Mr Aboul Gheit stressed that the Middle East region had been demanding a zone free of nuclear weapons and weapons of mass destruction for 40 years.
He described the recent attacks on Saudi Arabia by the Iranian-backed Houthi militia as “a terrible and condemnable matter”, insisting that it was Iran reiterating the “importance of lifting sanctions on Iranian oil”.
Iran’s support for the Houthis, which the UN has documented and verified, includes the provision of suicide drones, ballistic and cruise missiles.
“Iran is interfering in Arab problems and on Arab land, and this must stop. Iran is strongly present in Yemen through the Houthis. ”
Mr Aboul Gheit highlighted Iran's presence in Syria, Lebanon and Iraq in the form of militias with strong links with Iran's Islamic Revolutionary Guard Corps.
“This all has to stop. I hope that if the Iranian nuclear agreement is agreed upon, or if it is launched again, this will motivate Iran to stop interfering in the region," he said.
“Since I was the Egyptian Minister of Foreign Affairs, from 2004, 2005 and 2006, I have been observing that Iran is using many Arab problems as pressure cards on the western world and on Israel.”
On the ongoing Lebanon crisis, the Secretary General said the country needed to “save itself” by holding legislative elections, forming a new government and then holding presidential elections, in conjunction with negotiations with the International Monetary Fund to eventually secure release of "frozen funds to Lebanese citizens”.
Referring to the restoration of relations with the Syrian government, he stressed that the issue of inviting President Bashar Al Assad to attend the Arab summit in early November in Algeria had not yet been resolved, adding that there was no decision "at the moment” on Syria's return, which he said might take years.
Last month, Mr Aboul Gheit said the Syrian regime was unlikely to be present at the next Arab summit, as there was a lack of consensus in readmitting the country into the organisation, but the member states would discuss letting Bashar Al Assad's regime back.
The latest Ukraine-Russia war has also shifted the attention from the problems that plague the Middle East, he said.
“There are many issues pressing on the Arab world and on Arab countries. When attention is taken from these issues to another issue, this negatively affects the Arab world.

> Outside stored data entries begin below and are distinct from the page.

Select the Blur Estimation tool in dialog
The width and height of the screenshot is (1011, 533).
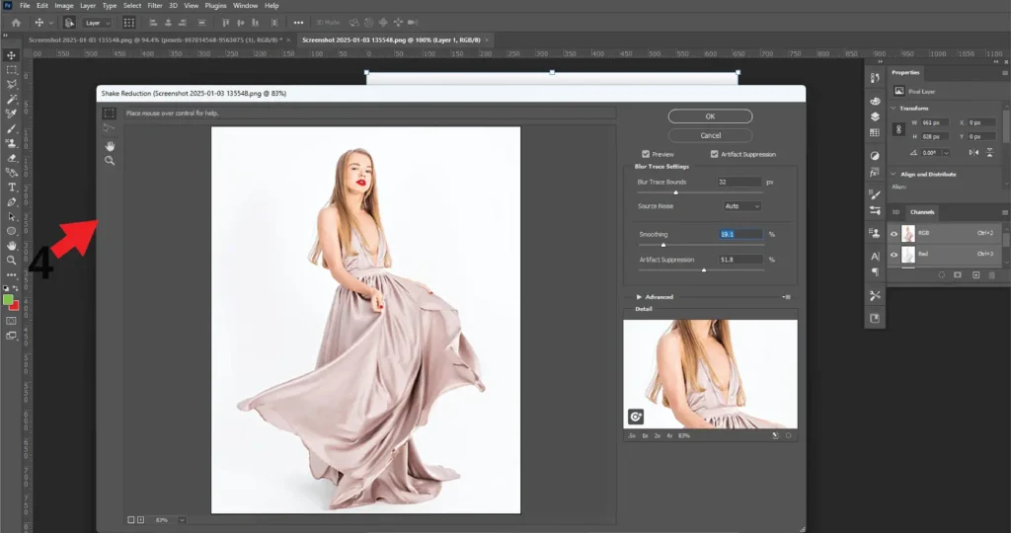tap(110, 114)
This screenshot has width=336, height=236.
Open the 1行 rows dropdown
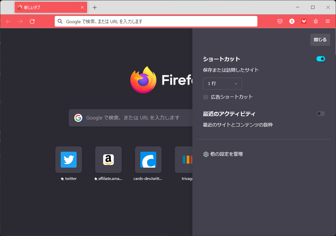[x=222, y=84]

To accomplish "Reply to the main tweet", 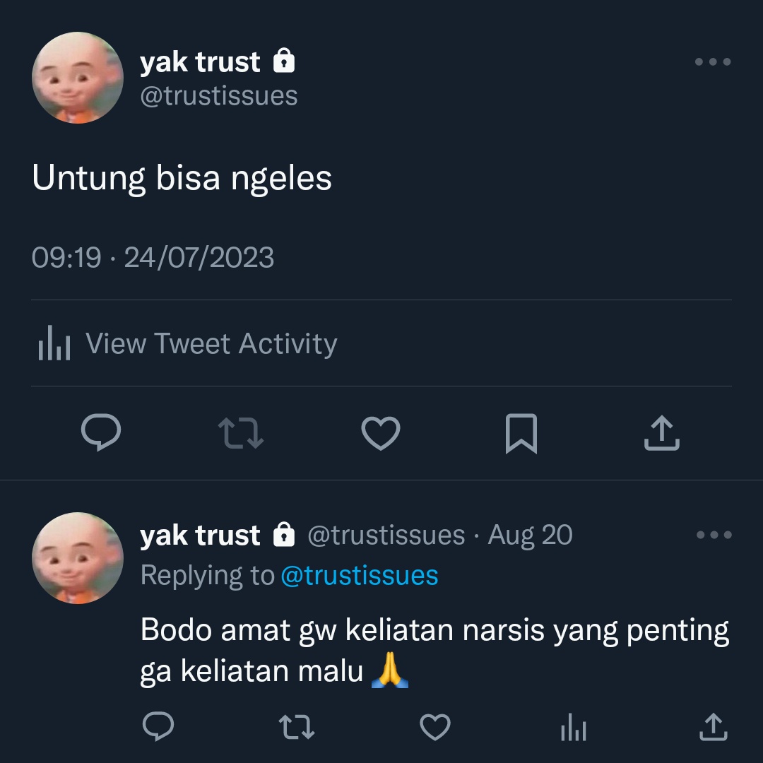I will 101,432.
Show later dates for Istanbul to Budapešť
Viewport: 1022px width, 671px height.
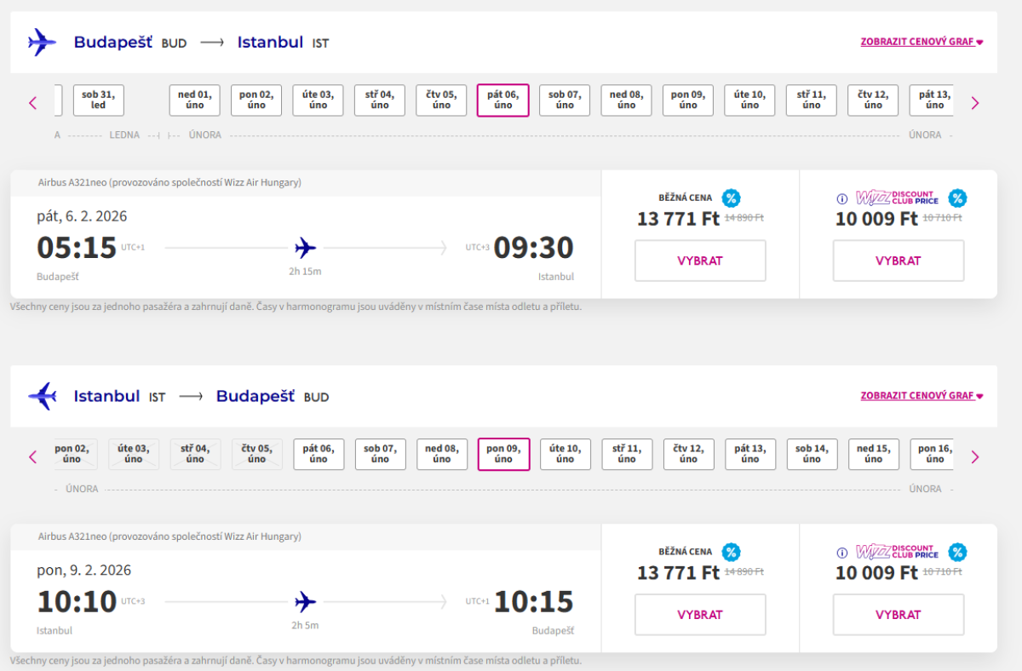[x=975, y=457]
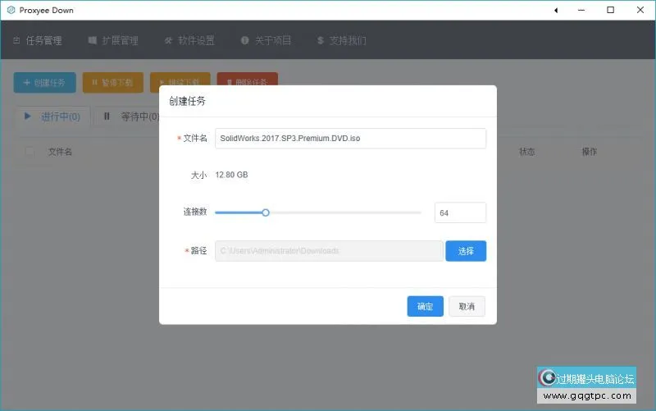Click the back arrow in title bar
This screenshot has height=411, width=656.
click(x=557, y=10)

Because we are interested in a settlement in Syria, a settlement in Yemen, a settlement in Libya, and an improvement in the situation in Lebanon.”
The Russian invasion of Ukraine has put an added stress on the region's food security, with countries such as Egypt, Iraq and Lebanon scrambling to replace its wheat sources that were normally brought in from both Ukraine and Russia, before the start of the Ramadan season.